PURPOSE
Breast cancer and secondary lymphedema cause high levels of functional debilitation among women and threaten independent living. This has profound implications for Kenyan women considering there is often a delay in detection and diagnosis. This cross-sectional study describes the magnitude of symptoms, the complications and potential impact to quality of life experienced by women with breast cancer in Kenya.
METHODS
129 women with breast cancer (stage I-III) were recruited through two centers in Kenya. Demographic and clinical data were obtained through questionnaires and medical records. Assessments included: body composition, relative lymphatic volume, neuromuscular and functional performance, shoulder range of motion, systolic and diastolic blood pressure, self-rated levels of fatigue and symptom experience, and quality of life.
RESULTS
61% of patients were indigenous, 22% Asian, 12% Anglo-Celtic and 5% European.
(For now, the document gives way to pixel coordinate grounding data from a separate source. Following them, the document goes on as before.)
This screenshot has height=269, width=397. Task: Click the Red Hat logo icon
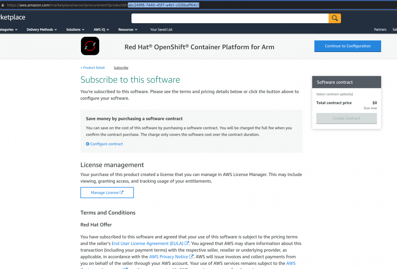click(90, 46)
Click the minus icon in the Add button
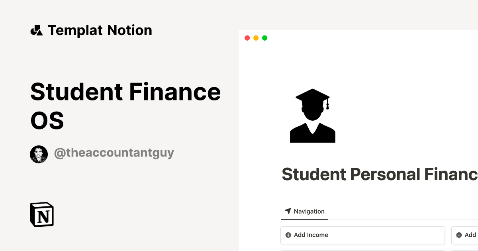Screen dimensions: 478x251 coord(459,235)
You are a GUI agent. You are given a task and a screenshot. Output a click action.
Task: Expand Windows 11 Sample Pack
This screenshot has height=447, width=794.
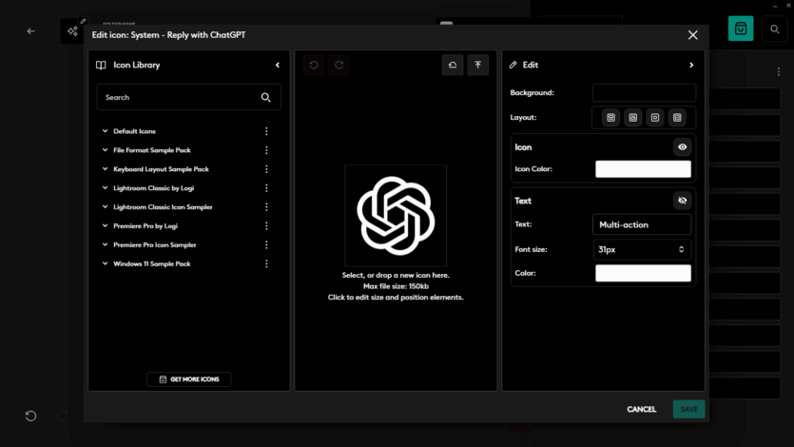105,263
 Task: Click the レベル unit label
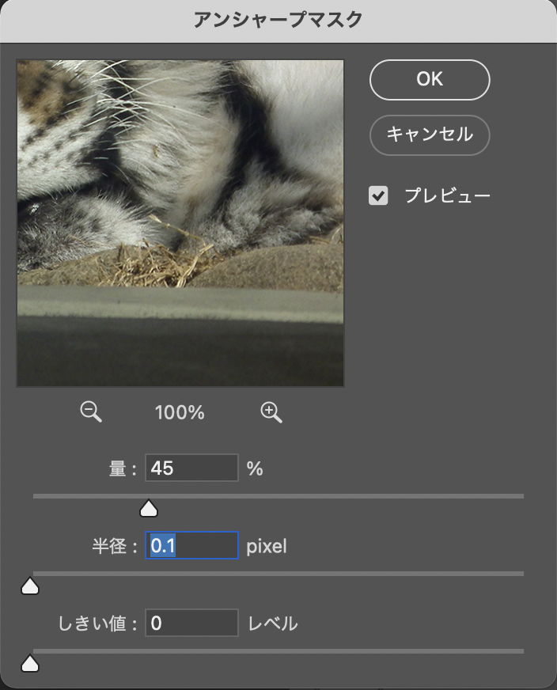[273, 624]
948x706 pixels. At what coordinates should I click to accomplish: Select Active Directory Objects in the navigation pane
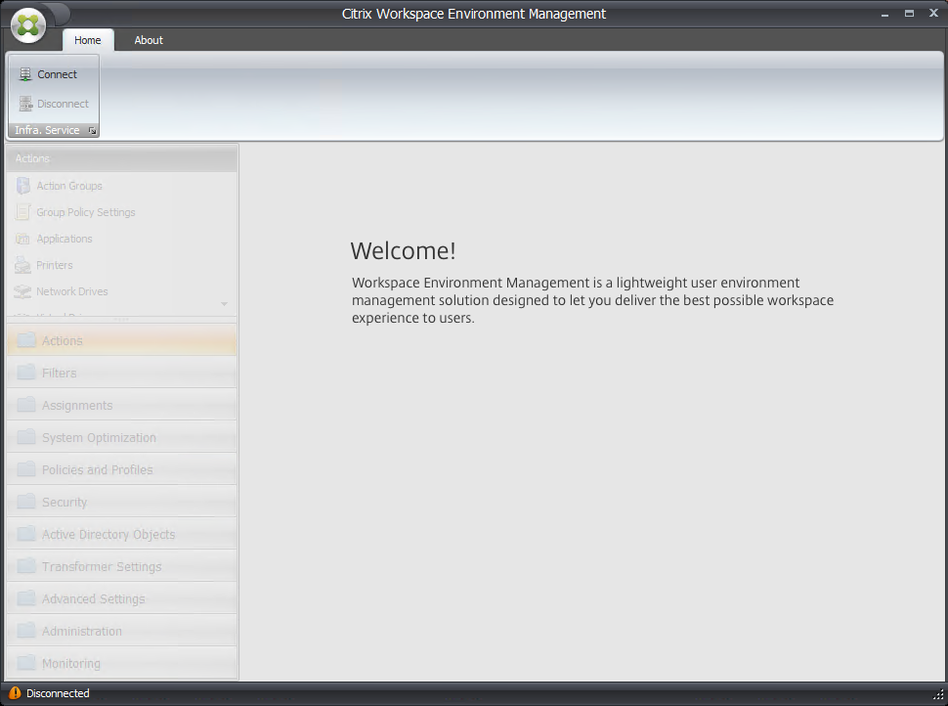pyautogui.click(x=107, y=534)
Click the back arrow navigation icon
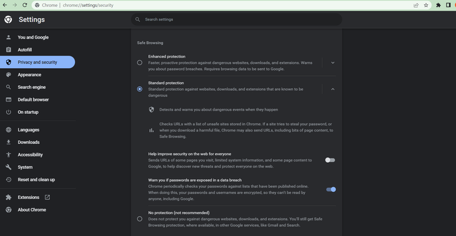Image resolution: width=456 pixels, height=236 pixels. pos(5,5)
Indigenous women had more advanced stages of disease (p=.010); higher BMI (p=.007), relative lymphatic volume (p=.008) and blood pressure (p=.026). Average age of indigenous women was lower than non-indigenous (p=.001). Physical, cognitive and social function as well as body image were lower for indigenous than non-indigenous women (p=.032). There were no differences for physical and functional measures between indigenous and non-indigenous women.
CONCLUSION
A tendency exists for indigenous women with breast cancer to be younger, have later-stage cancers, higher symptom experience and lower quality of life compared to non-indigenous women. Collectively this is likely to impact their survival rate. Further research is needed to explore existence associations between lifestyle factors, clinical characteristics and physical function, especially among indigenous populations of breast cancer survivors.